Par Claude Hannoun, professeur honoraire à l’Institut Pasteur

L’une des premières caractéristiques de la grippe est d’être extrêmement contagieuse. La transmission de ce virus se fait par voie aérienne, qui est la plus efficace. Quand un malade éternue, il émet des particules contenant le virus présent dans sa gorge. Ces petites poussières sont ensuite inhalées par d’autres personnes, qui tombent à leur tour malade. On a remarqué qu’une seule personne infectée dans un espace confiné – un avion par exemple – suffit pour contaminer des centaines de gens

Le virus de la grippe, isolé en 1933 par des Anglais (qui l’appellent « influenza »), est soixante-dix fois plus petit qu’un globule rouge. Ce virus contient en surface l’haemaglutinine (le fameux H, dont il existe seize formes différentes) et la neuramidase (le N, dont il existe neuf formes). Le virus peut varier de deux façons : le glissement, une variation modérée et saisonnière, ou bien la cassure, qui est l’apparition d’un virus nouveau et qui peut provoquer une pandémie.

La grippe saisonnière

La grippe saisonnière se développe l’hiver, quand les conditions de diffusion sont optimales – le froid conserve le virus et les gens sont davantage confinés les uns avec les autres. Selon que l’épidémie est faible ou beaucoup plus forte, elle tue chaque année entre 200 et 3 000 personnes en France. La grippe affecte surtout les gens vulnérables comme les personnes âgées. Une épidémie saisonnière dure environ six semaines, avec un pic vers la troisième semaine. Pour surveiller la diffusion de la maladie, la France s’est dotée de groupes régionaux d’observation de la grippe (GROG) constitués de médecins qui font remonter les informations. La surveillance se fait également par le biais de la délivrance des médicaments prescrits en cas de grippe, des arrêts maladies et des visites de SOS Médecins.

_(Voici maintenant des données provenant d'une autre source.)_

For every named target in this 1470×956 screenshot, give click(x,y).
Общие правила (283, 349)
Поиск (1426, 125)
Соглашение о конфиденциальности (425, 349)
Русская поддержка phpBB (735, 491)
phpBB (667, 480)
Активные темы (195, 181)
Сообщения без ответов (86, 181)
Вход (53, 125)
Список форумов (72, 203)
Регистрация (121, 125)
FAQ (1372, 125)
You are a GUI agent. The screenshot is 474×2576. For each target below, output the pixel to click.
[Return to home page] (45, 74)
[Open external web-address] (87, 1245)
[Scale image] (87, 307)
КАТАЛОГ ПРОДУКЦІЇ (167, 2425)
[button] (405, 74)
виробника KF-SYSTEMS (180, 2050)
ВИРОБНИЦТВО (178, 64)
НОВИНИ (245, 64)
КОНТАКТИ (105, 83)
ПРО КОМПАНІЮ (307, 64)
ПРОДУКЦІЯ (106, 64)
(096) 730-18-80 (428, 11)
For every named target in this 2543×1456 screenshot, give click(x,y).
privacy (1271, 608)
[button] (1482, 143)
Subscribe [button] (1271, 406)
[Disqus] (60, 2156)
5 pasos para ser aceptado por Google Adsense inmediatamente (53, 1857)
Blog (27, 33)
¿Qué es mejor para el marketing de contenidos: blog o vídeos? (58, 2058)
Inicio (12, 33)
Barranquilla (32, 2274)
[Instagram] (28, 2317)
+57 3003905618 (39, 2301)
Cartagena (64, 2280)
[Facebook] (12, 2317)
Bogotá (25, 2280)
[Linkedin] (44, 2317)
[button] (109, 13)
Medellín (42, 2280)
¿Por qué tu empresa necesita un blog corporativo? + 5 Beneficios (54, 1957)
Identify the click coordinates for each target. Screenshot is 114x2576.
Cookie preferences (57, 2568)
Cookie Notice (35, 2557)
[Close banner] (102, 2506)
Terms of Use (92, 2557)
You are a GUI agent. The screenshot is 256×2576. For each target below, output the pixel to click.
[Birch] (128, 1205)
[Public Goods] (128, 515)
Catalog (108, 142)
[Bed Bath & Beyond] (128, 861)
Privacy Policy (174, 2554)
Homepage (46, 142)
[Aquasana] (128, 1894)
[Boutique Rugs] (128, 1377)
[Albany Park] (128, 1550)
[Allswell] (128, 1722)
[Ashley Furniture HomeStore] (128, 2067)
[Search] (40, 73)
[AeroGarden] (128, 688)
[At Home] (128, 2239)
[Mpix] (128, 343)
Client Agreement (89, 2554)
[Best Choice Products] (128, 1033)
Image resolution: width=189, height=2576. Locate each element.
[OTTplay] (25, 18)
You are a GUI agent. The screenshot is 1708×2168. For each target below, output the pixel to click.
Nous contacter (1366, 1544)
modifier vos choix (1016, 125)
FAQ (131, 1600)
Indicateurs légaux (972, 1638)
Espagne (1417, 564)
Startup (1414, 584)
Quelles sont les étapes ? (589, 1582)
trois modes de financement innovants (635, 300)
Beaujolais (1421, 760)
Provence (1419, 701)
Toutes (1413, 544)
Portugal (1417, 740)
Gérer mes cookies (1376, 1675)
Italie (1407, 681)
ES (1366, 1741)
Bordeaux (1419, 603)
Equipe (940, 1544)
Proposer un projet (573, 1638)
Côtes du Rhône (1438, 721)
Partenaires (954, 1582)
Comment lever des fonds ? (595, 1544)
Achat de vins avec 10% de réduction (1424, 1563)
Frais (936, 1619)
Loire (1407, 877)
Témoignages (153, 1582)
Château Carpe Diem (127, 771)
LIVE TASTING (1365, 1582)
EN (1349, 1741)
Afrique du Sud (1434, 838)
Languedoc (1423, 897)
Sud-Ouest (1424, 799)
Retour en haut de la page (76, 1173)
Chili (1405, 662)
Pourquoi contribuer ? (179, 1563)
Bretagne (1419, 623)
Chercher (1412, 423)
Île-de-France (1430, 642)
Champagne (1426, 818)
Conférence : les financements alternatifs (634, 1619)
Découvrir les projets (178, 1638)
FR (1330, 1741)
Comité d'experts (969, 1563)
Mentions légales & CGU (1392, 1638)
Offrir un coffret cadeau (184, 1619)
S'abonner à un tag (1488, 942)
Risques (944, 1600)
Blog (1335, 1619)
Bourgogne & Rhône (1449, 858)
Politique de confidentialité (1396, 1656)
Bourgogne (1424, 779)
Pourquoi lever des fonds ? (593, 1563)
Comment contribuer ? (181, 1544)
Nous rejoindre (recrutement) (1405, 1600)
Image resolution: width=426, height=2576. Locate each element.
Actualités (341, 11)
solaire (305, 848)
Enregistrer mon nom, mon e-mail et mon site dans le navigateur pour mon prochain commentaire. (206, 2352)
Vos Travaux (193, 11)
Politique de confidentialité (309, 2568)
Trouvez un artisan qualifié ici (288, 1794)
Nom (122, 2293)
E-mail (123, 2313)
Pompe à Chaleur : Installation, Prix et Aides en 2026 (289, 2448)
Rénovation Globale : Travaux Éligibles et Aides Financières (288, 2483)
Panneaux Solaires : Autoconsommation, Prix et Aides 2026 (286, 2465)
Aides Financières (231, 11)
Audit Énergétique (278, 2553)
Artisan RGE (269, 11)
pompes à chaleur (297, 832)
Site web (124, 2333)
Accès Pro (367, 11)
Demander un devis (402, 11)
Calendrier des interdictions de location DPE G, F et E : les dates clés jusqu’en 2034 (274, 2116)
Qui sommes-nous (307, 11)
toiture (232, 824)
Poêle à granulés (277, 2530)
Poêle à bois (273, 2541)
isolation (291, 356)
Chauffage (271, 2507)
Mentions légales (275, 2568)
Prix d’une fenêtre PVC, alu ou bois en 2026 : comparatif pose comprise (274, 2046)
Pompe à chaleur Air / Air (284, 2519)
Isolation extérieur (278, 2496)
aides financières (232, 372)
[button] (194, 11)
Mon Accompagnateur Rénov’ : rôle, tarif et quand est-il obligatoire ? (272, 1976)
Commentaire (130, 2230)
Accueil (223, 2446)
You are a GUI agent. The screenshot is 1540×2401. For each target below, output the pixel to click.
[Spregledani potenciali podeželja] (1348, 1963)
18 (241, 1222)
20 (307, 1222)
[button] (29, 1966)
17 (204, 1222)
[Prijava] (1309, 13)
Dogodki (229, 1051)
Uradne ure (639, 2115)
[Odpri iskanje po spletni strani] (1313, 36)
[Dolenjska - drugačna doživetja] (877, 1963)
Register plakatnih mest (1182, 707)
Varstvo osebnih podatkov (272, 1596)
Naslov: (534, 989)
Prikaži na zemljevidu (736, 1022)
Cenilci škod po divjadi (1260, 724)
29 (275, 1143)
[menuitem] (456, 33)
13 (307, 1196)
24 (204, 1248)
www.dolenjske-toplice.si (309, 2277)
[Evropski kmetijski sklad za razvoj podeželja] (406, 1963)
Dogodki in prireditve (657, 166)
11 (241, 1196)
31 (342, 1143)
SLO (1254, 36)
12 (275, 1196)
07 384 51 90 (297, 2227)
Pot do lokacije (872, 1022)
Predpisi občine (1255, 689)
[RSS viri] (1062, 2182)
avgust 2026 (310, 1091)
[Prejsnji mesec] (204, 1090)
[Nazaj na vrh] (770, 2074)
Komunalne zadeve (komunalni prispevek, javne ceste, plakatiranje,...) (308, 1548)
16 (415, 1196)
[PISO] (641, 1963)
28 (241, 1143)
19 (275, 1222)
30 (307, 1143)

D’avril à octobre, le virus se trouve dans l’hémisphère sud, où c’est l’hiver austral. Dans les pays intertropicaux, il est en revanche présent tout au long de l’année. Entre novembre et mars, les échanges se font entre l’hémisphère nord et les tropiques grâce aux voyageurs ; entre avril et octobre, les échanges se font entre les tropiques et l’hémisphère sud. Le virus est toujours actif quelque part.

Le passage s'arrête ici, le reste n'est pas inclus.